Через час после того, как мы покинули гору, перед нами во всю высоту, как баррикада, встал Порог. Эрдене совершенно определенно знал, что объехать болото дальним путем по краю не получится. Оставалось попробовать крутой, прямой и в равной степени невозможный путь непосредственно от реки и на ово, что стоит на горе. Он не спеша прошел всю дорогу, готовясь к штурму чересполосицы разбитых колей, плутающих между кочками и теряющихся на участках размокшей почвы. Я начинал видеть цель в его кажущемся безумным решении. Тут и там колеса наших предшественников не превратили почву в жидкое месиво, а на краю, за линией ивового кустарника, виднелся кусочек твердой почвы, который, наверное, раньше был частью пешей тропы, и на нем не было следов автомобиля.

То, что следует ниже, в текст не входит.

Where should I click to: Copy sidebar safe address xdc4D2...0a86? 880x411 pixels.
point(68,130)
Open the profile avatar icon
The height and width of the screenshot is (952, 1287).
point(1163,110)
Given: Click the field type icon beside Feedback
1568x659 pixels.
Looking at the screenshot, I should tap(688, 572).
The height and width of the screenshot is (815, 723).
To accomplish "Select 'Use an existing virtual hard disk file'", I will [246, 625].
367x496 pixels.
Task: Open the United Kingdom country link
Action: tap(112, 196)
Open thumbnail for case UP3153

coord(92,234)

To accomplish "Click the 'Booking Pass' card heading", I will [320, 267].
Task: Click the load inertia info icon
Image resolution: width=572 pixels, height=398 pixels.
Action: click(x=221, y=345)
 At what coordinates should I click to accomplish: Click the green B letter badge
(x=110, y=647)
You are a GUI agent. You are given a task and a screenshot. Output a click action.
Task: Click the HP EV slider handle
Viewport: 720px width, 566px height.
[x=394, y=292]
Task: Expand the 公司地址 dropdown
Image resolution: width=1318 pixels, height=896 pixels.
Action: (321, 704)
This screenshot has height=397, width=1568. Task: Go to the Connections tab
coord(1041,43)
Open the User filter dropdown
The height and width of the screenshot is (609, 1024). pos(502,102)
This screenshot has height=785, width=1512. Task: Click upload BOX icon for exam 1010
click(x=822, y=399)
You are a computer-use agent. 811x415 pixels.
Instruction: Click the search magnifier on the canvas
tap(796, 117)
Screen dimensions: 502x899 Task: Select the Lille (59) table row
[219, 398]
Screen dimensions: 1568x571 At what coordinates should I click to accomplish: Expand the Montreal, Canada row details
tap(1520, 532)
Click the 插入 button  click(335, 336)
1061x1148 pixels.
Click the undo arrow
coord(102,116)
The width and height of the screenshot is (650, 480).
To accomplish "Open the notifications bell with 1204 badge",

Мы с Туменом остались на склоне и смотрели, как Эрдене развернул машину на крайнюю колею, нажал на скорость и тронулся по кочковатому, но плоскому участку дороги, с ревом начал подниматься по нижнему склону и встал, уткнувшись в четыре вырытые его колесами собственные могилы. Он вылез из машины, оценивая ситуацию, попробовал ногой почву. Теперь стало понятно, почему он выбрал путь по этой крутой дороге. Он завяз не намертво, так как мог пользоваться силой земного притяжения, чтобы подать машину назад и выскочить из грязи по самые оси. Он отъехал назад, как это делает прыгун в длину, измеряя разбег перед прыжком, поддал газу и снова кинулся вверх по склону. И снова за вяз, на этот раз несколько выше, снова попробовал землю и там и сям, опять подал назад почти до самого конца боковой колеи. Теперь мне была понятна стратегия, которую он пытался применить, — соединить скорость и направление с тем, чтобы иметь возможность перепрыгивать с одного твердого участка на следующий, от этой высушенной солнцем кочки до того ивового куста, а там до оставшегося не тронутым пятнышка зеленой травы и при этом пользуясь каждой новой опорной базой для того, чтобы не потерять скорость. Но каждое такое твердое пятнышко представляло свои трудности, и каждый новый метр продвижения вперед был замешенным на болотной слякоти перемолотыми колеями. Это было все равно что пытаться попасть в цель рикошетом, сидя на пуле. Он попробовал этот маневр дважды, но оба раза неудачно. Он еще семь раз подавал назад, выстрели вал, делал рывок вперед, невероятно подскакивая на кочках, почти переворачиваясь в рытвинах, страшно визжа колеса ми, когда они в очередной раз зарывались в густую жижу, и тут же давал задний ход. Единственно, что внушало мне не которую надежду, так то, что при всем этом он оставался абсолютно невозмутимым и что некоторые из его попыток вы носили «уазик» на метр-другой вверх по склону.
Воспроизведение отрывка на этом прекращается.